Google responded to Warner's notice and removed the app within days, in the latest example of how Hollywood is stepping up its efforts to protect its intellectual property in the quickly expanding app market, which is pegged at $20 billion in 2013.

For many studios and other content providers, mobile apps are a new source of income and a powerful way to engage audiences, sell games and merchandise. But these revenues are threatened if developers do not pay licensing fees.

Walt Disney Co's Marvel unit, Sony Corp, Viacom Inc's Paramount, and News Corp's Twentieth Century Fox and Warner have all submitted infringement notifications to Google, according to information made available by Google and posted on ChillingEffects.org.

The apps targeted by the studios contain images from movie titles such as "Clash of the Titans," "Spiderman," and "Green Lantern" and TV shows like "Glee" and "Gossip Girl."

A Google spokesman declined to discuss any specific take down requests. He cited the company's policy to remove apps that show clear cases of copyright infringement and then notify the app developer.

The "Hobbit 3D Wallpaper HD" app was developed by Any View, which did not return an email from Reuters requesting comment.

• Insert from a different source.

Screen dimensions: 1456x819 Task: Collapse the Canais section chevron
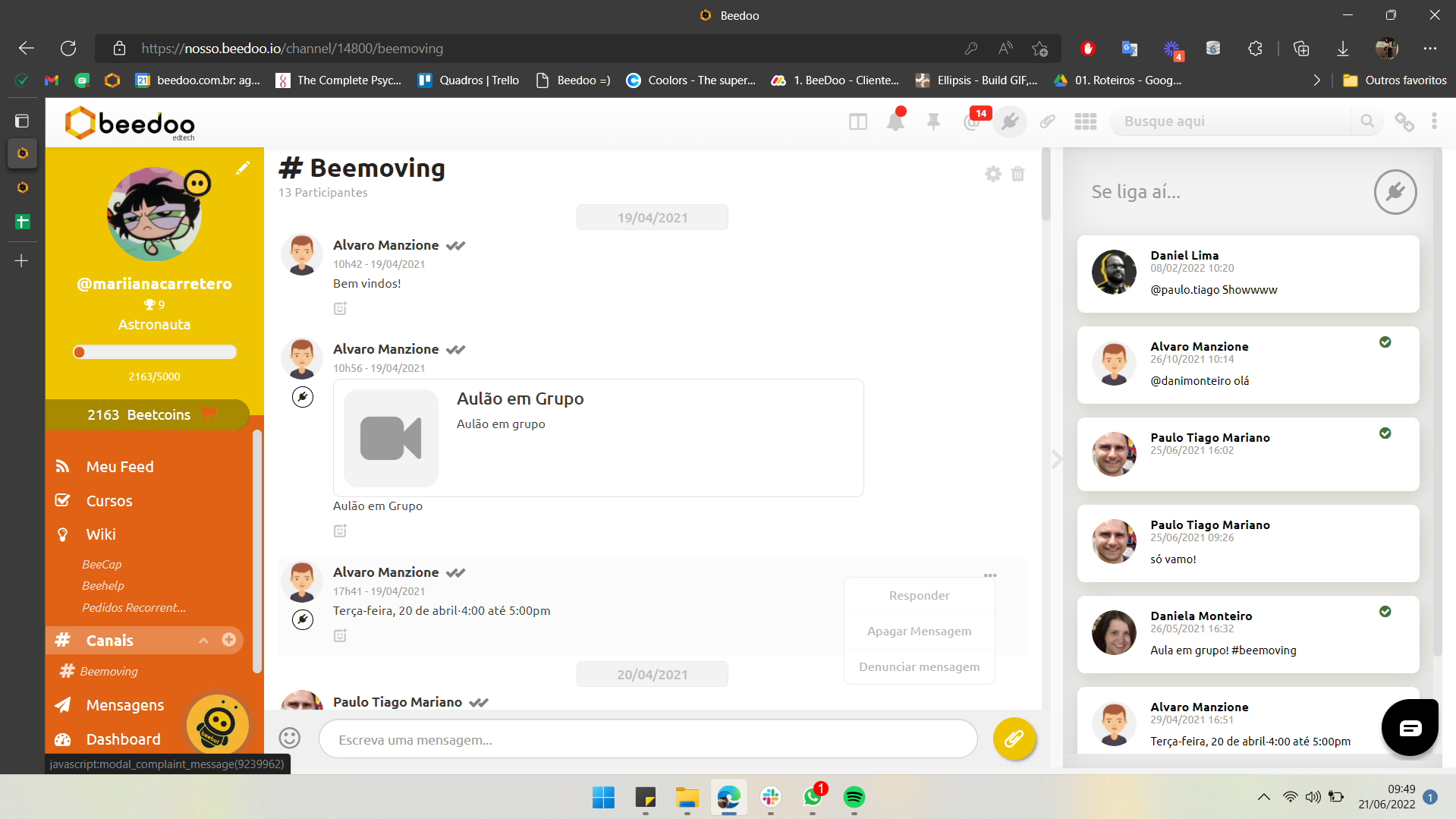pyautogui.click(x=203, y=641)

Comcast's NBC Universal also issued a notice of infringement on apps using images of its film "Ted," according to documents on ChillingEffects.org.

"We have spoken with studios that represent several of the properties and they are actively monitoring unlicensed mobile apps," said Reggie Pierce, chief executive officer of IP Lasso, which monitors brands on mobile apps.

IP Lasso recently surveyed 100 apps that mentioned Oscars or the Academy Awards, and found that 90 percent of those apps available on major app stores, like Google Play and Apple Inc's app store, contain content that may not have been authorized by studios, TV networks or other creators, said Pierce.

Tom Neumayr, a spokesman for Cupertino, California-based Apple, declined to comment on the specifics of any infringing apps, but said the company vets all apps before making them available.

The Motion Picture Association of America (MPAA) said it is expanding its surveillance of apps that link users to sites that offer pirated films.

"Smartphone apps that provide a direct link to infringing content have become a growing problem that needs to be addressed," said Marc Miller, senior vice president for internet content protection for the MPAA.

"Not only do these apps offer access to creative content that has been illegally copied, but they also pose risks to consumers from malware and often fail to provide viewers with the quality product they could often get through a growing number of legitimate sources," he said.

About 46 billion apps were downloaded in 2012, generating $12 billion in worldwide revenues from sales, advertising and in-app purchase, according to research firm Research and Market. The numbers of apps are expected to nearly double to 83 billion this year, and to generate $20.4 billion.

"With the rise of the second screen comes a new band of villains who pose a serious threat to the entertainment industry's move to mobile," said Pierce.